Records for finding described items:

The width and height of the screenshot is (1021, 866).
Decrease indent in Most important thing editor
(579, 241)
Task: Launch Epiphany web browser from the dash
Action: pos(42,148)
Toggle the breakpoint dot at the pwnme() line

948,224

WHAT TO WORK ON:
Reproduce every line of the records above word for word.

CORRECT ANSWER:
The width and height of the screenshot is (1021, 866).
Decrease indent in Most important thing editor
(579, 241)
Task: Launch Epiphany web browser from the dash
Action: pos(42,148)
Toggle the breakpoint dot at the pwnme() line

948,224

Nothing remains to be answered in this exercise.